We found evidence that, of the individual CARTs performed, only reduced HRV as assessed from MCR was independently associated with all-cause mortality. MCR is one of the more robust CARTS as it is not influenced by changes in heart rate and presence of extrasystoles [40]. HRV has been shown to be a strong predictor of death in general population studies independently of cardiac or all-cause mortality and other clinical covariates [41]. It is a nonspecific predictor of mortality which reflects central-autonomic moment-to-moment adaption of somatic responses and emotional appraisal to maintain homeostasis and adapt to environmental stimuli [42]. In the context of diabetes, detection of a low HRV through measures such as MCR should prompt consideration of improved lifestyle factors including exercise [43].

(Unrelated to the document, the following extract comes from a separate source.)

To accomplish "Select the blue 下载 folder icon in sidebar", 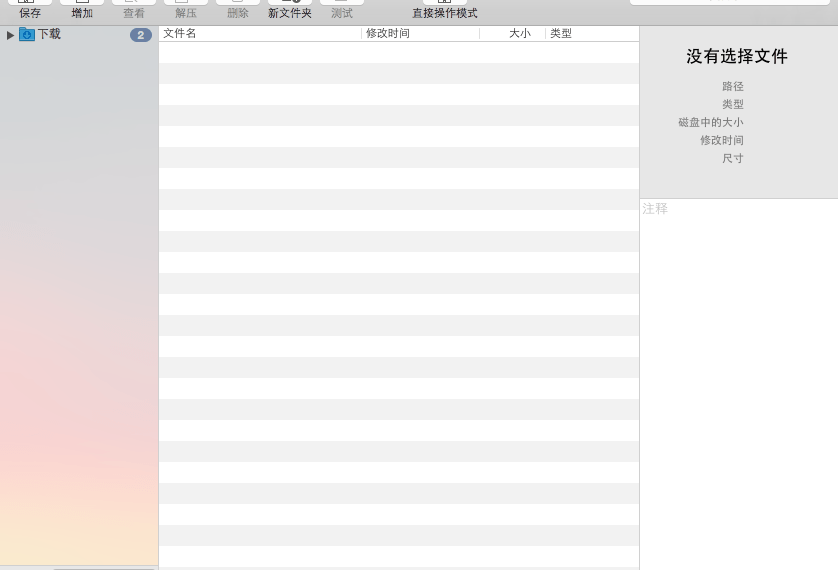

The present study had limitations. As acknowledged, we excluded around one in 14 potentially eligible participants because of their age. Although we could have included them by using fixed thresholds for the various CART tests, as has been done in previous studies [20, 21, 44], there are important effects of age and sex on CART reference ranges [23, 45]. In any case, we included CART results as continuous variables and found that they were not predictive of endpoints apart from MCR for all-cause death. The presence of orthostatic hypotension in addition to abnormal heart rate test results identifies severe or advanced CAN [1]. However, probably due to the high percentage of our participants taking at least one antihypertensive medication (69.5%), a recognised confounding variable [1, 25], severe CAN was not an independent predictor in any of our multivariable analyses (data not shown). In addition, anaemia is a recognised complication of type 2 diabetes [46] and can contribute to orthostatic hypotension [47]. The major strengths of our study include its relatively large, community-based sample with rich phenotypic data, the use of gold standard CAN tests, and long follow-up for outcomes of interest.

Conclusions

The present study has provided no evidence that either possible or definite CAN assessed by the range of recommended CARTs is an independent predictor of incident IHD or HF during relatively long-term follow-up in community-based people with type 2 diabetes. Possible and especially definite CAN were associated with all-cause mortality. There was evidence that this was mediated through a reduced MCR which has also been found to be a nonspecific adverse prognostic indicator in general population studies. Although the clinical value of routine assessment of CAN in type 2 diabetes is questionable as a result of our findings, the presence of CAN should still be established where typical symptoms (including light-headedness, weakness, palpitations and syncope on standing) or other features of autonomic neuropathy such as gastroparesis are present. The results could guide use of fludrocortisone and midodrine, and help tailor use of established therapies for CVD and glycaemic control [2]. In resource-limited settings, or where there are physical impairments to full CART testing, single diagnostic tests could be employed such as heart rate variation on deep breathing [6] or analysis of ten-second resting electrocardiographic tracings [8].